A tese em debate busca esclarecer se o estado está, de fato, cumprindo o que determina a Lei Federal 11.738/2008.
A disputa: piso real ou piso composto?
Desde que o piso nacional tornou-se obrigatório, em 2011, o Sindicato dos Trabalhadores e Trabalhadoras em Educação Pública do Pará (Sintepp) defende que ele incide sobre o vencimento-base, garantindo que nenhum professor receba abaixo do mínimo estabelecido nacionalmente, independentemente de gratificações. O objetivo da lei, argumenta o sindicato, é assegurar uma base sólida para a carreira docente e impedir que o salário seja sustentado por adicionais que podem ser alterados ou suprimidos.
O Governo do Pará, após sofrer derrotas judiciais quando defendia que o piso deveria considerar a remuneração total, passou a sustentar, a partir de 2016, que o estado cumpre o piso ao somar o vencimento-base com a GNS, gratificação que chega a 80%.
O precedente do STF e o uso político do piso
Em 2022, a Primeira Turma do Supremo Tribunal Federal (STF) acolheu recurso do Estado sobre o piso de 2017 e validou a interpretação que inclui a GNS na composição. A decisão, contudo, não teve repercussão geral, ou seja, não se impõe automaticamente aos demais tribunais.

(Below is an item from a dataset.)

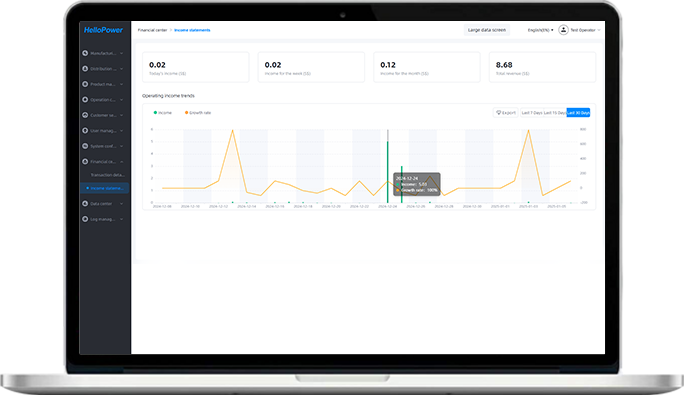The height and width of the screenshot is (395, 684).
Task: Click Financial center in the breadcrumb
Action: click(152, 30)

É esse detalhe que torna o julgamento do TJPA tão relevante. O governo estadual usa esse precedente para afirmar que “já paga o piso”, inclusive o valor estimado para 2025, de R$ 4.867,77. Essa tese é contestada pelo sindicato, que afirma que a soma com a GNS distorce a essência da política de valorização docente.
Valorização em disputa
A decisão que o TJPA tomar terá impacto direto na estrutura da carreira e no reconhecimento salarial dos profissionais da educação no estado. Para o Sintepp, manter o entendimento de que o piso corresponde ao vencimento-base é fundamental para preservar a dignidade profissional e evitar que o salário dos educadores seja pulverizado em gratificações.
A definição de um piso robusto é um dos pilares para atrair, manter e motivar professores na rede pública, um desafio nacional que se expressa com força no Pará.
A sessão será aberta e poderá ser acompanhada por qualquer pessoa interessada. A expectativa é de grande mobilização da categoria.